信虎は、14歳で家督を継ぎ、四分五裂の状態にあった甲斐を統一。戦上手として知られ、甲斐の治安は安定し他国からの侵略を受けることもなくなった。一方で、際限なく続く戦役に領内の不満が高まり、さらに苛烈な性格から家臣の離反も目立つようになる。嫡男・晴信を理由もなく嫌い、遂には次男に家督を継がせる意思を鮮明にし、結果、家臣からも見限られ駿河今川家に追放されることになる。

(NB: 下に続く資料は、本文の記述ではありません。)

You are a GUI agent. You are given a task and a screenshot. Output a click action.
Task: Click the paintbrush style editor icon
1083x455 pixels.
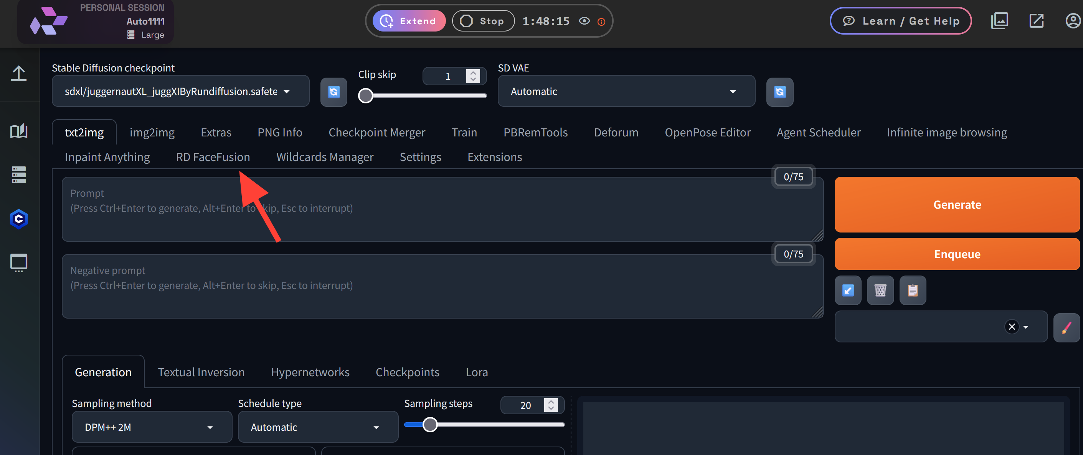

大井夫人(おおいふじん)…風吹ジュン(ふぶきじゅん)
武田信虎の正室。嫡子・晴信をはじめ三男一女を産む。夫人は武田の流れを汲む甲斐の豪族・大井氏の生まれだが、実父が信虎と争い敗れた際に人質同然に信虎と結婚させられた。そのため心の底では夫・信虎を信じることができず、その分、長男・晴信に愛情を注ぎ、熱心に教育した。夫が晴信によって追放された際には、父子の不仲の原因が自分にあるのではと悩み出家し、以後は北の方と呼ばれた。
板垣・甘利の両重臣が討たれ大敗した上田原の戦いでは、帰陣を促す手紙を送り、意地を張って撤退しない晴信を諌めた。肉親・家臣からの敬慕の情は厚く、戦乱の世にあって大井夫人は武田家安泰の象徴ともいえる存在であった。

寿桂尼(じゅけいに)…藤村志保(ふじむらしほ)
戦国大名・今川義元の母。公家の生まれで、京より今川家に嫁ぐ。夫は今川氏親。長男・氏輝、次男・彦五郎、五男・義元など6人の男子を産む。夫・氏親が死んで以降、幼い氏輝を補佐して、実質的な当主として今川家に君臨。そのため、後世「女戦国大名」と言われた。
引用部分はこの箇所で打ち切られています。